* **Material for the task**:
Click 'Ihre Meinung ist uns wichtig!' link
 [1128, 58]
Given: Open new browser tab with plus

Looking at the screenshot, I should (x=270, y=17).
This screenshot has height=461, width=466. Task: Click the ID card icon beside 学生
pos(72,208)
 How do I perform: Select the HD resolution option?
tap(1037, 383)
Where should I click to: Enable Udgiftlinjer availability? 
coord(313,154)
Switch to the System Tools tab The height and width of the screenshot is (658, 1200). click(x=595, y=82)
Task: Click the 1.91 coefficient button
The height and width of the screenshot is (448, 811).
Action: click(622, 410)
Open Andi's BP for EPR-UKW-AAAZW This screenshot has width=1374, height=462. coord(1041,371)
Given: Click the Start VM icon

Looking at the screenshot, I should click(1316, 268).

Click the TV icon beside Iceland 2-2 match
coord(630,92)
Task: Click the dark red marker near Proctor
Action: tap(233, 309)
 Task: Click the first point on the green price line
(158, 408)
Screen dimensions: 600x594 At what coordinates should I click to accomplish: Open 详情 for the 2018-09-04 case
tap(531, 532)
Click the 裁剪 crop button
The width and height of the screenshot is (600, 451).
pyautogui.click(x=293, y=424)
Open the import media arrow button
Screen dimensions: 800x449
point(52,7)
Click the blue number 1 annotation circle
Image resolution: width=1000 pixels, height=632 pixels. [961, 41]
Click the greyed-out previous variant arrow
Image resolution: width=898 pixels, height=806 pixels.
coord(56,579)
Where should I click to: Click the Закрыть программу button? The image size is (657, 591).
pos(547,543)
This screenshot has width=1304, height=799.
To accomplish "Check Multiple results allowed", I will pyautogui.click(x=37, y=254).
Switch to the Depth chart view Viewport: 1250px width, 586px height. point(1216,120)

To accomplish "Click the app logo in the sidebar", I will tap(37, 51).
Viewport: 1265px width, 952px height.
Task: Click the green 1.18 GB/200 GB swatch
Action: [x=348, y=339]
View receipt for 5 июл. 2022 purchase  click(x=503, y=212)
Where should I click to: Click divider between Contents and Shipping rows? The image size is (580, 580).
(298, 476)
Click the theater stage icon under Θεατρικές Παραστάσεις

* **Directions for this task**: Recopy the entries above in their entirety, exactly.

* **Written solution**:
Click 'Ihre Meinung ist uns wichtig!' link
 [1128, 58]
Given: Open new browser tab with plus

Looking at the screenshot, I should (x=270, y=17).
This screenshot has height=461, width=466. Task: Click the ID card icon beside 学生
pos(72,208)
 How do I perform: Select the HD resolution option?
tap(1037, 383)
Where should I click to: Enable Udgiftlinjer availability? 
coord(313,154)
Switch to the System Tools tab The height and width of the screenshot is (658, 1200). click(x=595, y=82)
Task: Click the 1.91 coefficient button
The height and width of the screenshot is (448, 811).
Action: click(622, 410)
Open Andi's BP for EPR-UKW-AAAZW This screenshot has width=1374, height=462. coord(1041,371)
Given: Click the Start VM icon

Looking at the screenshot, I should click(1316, 268).

Click the TV icon beside Iceland 2-2 match
coord(630,92)
Task: Click the dark red marker near Proctor
Action: tap(233, 309)
 Task: Click the first point on the green price line
(158, 408)
Screen dimensions: 600x594 At what coordinates should I click to accomplish: Open 详情 for the 2018-09-04 case
tap(531, 532)
Click the 裁剪 crop button
The width and height of the screenshot is (600, 451).
pyautogui.click(x=293, y=424)
Open the import media arrow button
Screen dimensions: 800x449
point(52,7)
Click the blue number 1 annotation circle
Image resolution: width=1000 pixels, height=632 pixels. [961, 41]
Click the greyed-out previous variant arrow
Image resolution: width=898 pixels, height=806 pixels.
coord(56,579)
Where should I click to: Click the Закрыть программу button? The image size is (657, 591).
pos(547,543)
This screenshot has width=1304, height=799.
To accomplish "Check Multiple results allowed", I will pyautogui.click(x=37, y=254).
Switch to the Depth chart view Viewport: 1250px width, 586px height. point(1216,120)

To accomplish "Click the app logo in the sidebar", I will tap(37, 51).
Viewport: 1265px width, 952px height.
Task: Click the green 1.18 GB/200 GB swatch
Action: [x=348, y=339]
View receipt for 5 июл. 2022 purchase  click(x=503, y=212)
Where should I click to: Click divider between Contents and Shipping rows? The image size is (580, 580).
(298, 476)
Click the theater stage icon under Θεατρικές Παραστάσεις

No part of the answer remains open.